▶ _Task brief_
Among the entries below, please show each line that carries the word "will".

_ _ _ _ _ _ _

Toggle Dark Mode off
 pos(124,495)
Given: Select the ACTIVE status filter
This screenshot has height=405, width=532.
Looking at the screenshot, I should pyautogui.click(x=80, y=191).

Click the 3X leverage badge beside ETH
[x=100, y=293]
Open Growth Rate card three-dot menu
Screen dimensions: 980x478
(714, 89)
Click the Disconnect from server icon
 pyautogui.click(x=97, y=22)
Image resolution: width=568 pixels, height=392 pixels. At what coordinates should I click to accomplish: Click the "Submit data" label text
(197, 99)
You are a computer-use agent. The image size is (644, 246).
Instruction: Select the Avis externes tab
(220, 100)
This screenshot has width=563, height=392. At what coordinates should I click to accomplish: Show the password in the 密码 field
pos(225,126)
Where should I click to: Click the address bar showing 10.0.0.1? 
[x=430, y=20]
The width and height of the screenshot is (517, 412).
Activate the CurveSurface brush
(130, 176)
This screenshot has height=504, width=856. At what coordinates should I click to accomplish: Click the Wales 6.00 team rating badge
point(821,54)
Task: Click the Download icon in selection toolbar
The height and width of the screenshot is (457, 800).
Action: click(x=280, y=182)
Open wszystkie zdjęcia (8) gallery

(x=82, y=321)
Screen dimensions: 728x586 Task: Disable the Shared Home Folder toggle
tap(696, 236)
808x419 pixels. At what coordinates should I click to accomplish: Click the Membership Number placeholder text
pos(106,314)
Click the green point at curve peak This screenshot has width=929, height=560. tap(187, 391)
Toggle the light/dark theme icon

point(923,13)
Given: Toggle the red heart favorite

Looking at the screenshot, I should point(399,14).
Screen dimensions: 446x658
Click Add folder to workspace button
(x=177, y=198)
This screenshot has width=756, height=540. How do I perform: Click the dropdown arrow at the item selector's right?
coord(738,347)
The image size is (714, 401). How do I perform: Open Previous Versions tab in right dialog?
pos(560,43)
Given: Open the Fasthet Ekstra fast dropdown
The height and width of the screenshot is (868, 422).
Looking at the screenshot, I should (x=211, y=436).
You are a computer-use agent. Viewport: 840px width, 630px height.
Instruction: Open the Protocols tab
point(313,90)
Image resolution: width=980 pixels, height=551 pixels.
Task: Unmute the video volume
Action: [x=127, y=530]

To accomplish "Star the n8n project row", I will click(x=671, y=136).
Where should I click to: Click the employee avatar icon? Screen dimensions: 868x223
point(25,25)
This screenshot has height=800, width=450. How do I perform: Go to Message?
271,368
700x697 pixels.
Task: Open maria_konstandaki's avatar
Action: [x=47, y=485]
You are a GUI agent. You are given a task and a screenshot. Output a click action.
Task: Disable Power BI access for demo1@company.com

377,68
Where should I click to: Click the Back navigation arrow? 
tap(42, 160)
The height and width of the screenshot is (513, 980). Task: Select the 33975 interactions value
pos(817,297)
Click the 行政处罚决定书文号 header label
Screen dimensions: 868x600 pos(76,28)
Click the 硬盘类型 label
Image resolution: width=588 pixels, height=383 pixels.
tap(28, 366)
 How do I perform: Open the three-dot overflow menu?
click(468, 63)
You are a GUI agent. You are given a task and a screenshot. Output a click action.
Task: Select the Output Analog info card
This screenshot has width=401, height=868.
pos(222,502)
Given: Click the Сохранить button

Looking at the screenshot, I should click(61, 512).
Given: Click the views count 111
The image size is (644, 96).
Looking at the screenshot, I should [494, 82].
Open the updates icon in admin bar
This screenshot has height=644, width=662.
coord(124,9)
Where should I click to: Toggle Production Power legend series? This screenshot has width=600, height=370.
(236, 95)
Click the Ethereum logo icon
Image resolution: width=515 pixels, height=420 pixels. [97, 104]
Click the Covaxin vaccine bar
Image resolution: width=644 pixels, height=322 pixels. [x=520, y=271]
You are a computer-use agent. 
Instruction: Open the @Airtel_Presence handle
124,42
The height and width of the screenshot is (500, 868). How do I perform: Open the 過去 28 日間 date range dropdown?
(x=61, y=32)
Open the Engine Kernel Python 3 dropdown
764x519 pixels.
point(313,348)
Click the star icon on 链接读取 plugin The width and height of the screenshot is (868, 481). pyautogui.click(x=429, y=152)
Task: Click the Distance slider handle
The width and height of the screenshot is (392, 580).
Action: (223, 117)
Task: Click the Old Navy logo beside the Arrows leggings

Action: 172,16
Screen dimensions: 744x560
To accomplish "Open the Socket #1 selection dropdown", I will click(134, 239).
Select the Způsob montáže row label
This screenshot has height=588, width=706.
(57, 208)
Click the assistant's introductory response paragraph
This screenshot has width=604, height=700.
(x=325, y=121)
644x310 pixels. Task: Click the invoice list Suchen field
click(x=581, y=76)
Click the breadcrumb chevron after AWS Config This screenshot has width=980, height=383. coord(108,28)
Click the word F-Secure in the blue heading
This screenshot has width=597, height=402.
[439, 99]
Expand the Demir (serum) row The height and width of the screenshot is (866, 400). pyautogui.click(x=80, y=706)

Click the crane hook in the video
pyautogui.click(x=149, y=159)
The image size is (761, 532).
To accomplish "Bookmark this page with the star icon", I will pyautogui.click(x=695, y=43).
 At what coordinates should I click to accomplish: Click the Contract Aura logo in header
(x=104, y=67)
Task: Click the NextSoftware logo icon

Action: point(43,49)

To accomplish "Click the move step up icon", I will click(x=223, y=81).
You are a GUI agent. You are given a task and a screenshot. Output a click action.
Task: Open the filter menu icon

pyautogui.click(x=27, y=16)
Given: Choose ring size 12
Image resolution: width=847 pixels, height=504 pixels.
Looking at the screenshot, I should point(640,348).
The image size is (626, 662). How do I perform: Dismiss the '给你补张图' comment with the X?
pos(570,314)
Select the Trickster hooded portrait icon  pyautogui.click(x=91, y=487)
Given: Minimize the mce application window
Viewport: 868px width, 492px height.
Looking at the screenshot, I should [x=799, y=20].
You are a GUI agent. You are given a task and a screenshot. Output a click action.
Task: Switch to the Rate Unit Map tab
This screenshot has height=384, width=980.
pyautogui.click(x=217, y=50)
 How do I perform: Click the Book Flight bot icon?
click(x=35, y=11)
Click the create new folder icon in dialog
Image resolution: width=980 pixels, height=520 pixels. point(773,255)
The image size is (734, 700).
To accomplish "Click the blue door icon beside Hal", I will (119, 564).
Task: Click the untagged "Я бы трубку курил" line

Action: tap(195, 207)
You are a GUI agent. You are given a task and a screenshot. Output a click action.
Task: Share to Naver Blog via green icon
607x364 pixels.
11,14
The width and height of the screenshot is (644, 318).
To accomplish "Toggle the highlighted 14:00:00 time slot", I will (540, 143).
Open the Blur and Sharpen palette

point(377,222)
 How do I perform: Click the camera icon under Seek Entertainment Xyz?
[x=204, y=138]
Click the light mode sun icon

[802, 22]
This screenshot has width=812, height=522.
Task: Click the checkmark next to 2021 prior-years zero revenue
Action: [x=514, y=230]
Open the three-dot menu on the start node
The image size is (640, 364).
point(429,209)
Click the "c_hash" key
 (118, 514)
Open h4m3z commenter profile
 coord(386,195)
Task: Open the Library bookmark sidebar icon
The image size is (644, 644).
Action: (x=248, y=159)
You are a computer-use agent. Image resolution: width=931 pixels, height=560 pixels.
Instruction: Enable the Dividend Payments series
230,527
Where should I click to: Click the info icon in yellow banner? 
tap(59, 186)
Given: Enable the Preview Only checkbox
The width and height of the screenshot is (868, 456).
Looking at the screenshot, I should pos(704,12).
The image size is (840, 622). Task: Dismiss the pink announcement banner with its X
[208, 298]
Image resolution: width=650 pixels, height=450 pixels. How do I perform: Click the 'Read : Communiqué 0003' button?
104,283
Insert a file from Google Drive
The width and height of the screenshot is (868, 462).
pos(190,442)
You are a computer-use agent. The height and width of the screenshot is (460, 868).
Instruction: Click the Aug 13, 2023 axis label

_ _ _ _ _ _ _

▶ _Finished task_
To accomplish "Star the n8n project row", I will click(x=671, y=136).
To accomplish "Open the Socket #1 selection dropdown", I will click(134, 239).
To accomplish "Bookmark this page with the star icon", I will pyautogui.click(x=695, y=43).
To accomplish "Click the move step up icon", I will click(x=223, y=81).
To accomplish "Click the blue door icon beside Hal", I will (119, 564).
To accomplish "Toggle the highlighted 14:00:00 time slot", I will (540, 143).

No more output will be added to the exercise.